Exercise description:
If an entry holds a picture, leave the picture out and copy the rest of the listing exactly.

Data to examine:
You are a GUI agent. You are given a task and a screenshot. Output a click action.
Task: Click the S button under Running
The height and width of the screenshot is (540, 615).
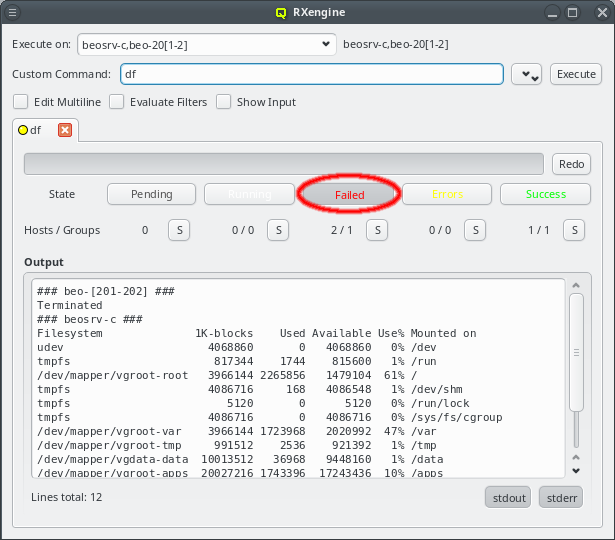[x=277, y=230]
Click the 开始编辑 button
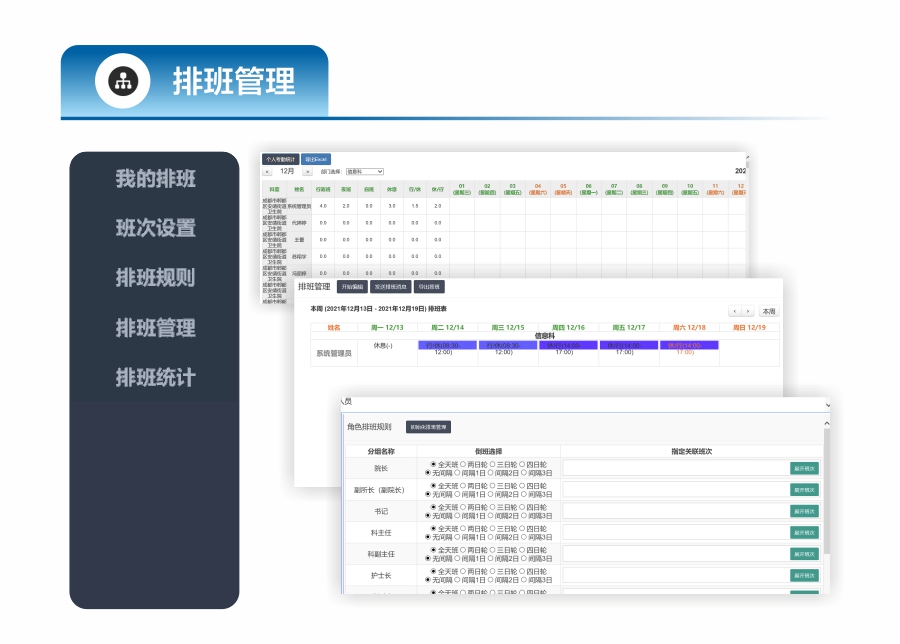The image size is (900, 644). pyautogui.click(x=353, y=287)
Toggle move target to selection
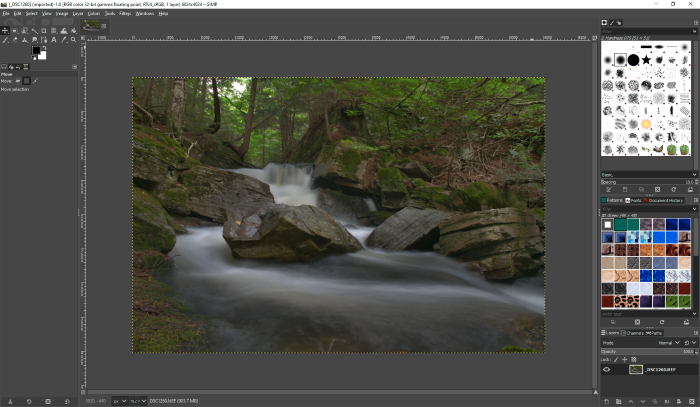The image size is (700, 407). click(27, 81)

Reply to the task:
You are a GUI agent. You are given a task and a screenshot. Output a click action.
Task: Click the S button under Running
The height and width of the screenshot is (540, 615).
[x=277, y=230]
Click the 开始编辑 button
The image size is (900, 644). pyautogui.click(x=353, y=287)
Toggle move target to selection
The image size is (700, 407). click(27, 81)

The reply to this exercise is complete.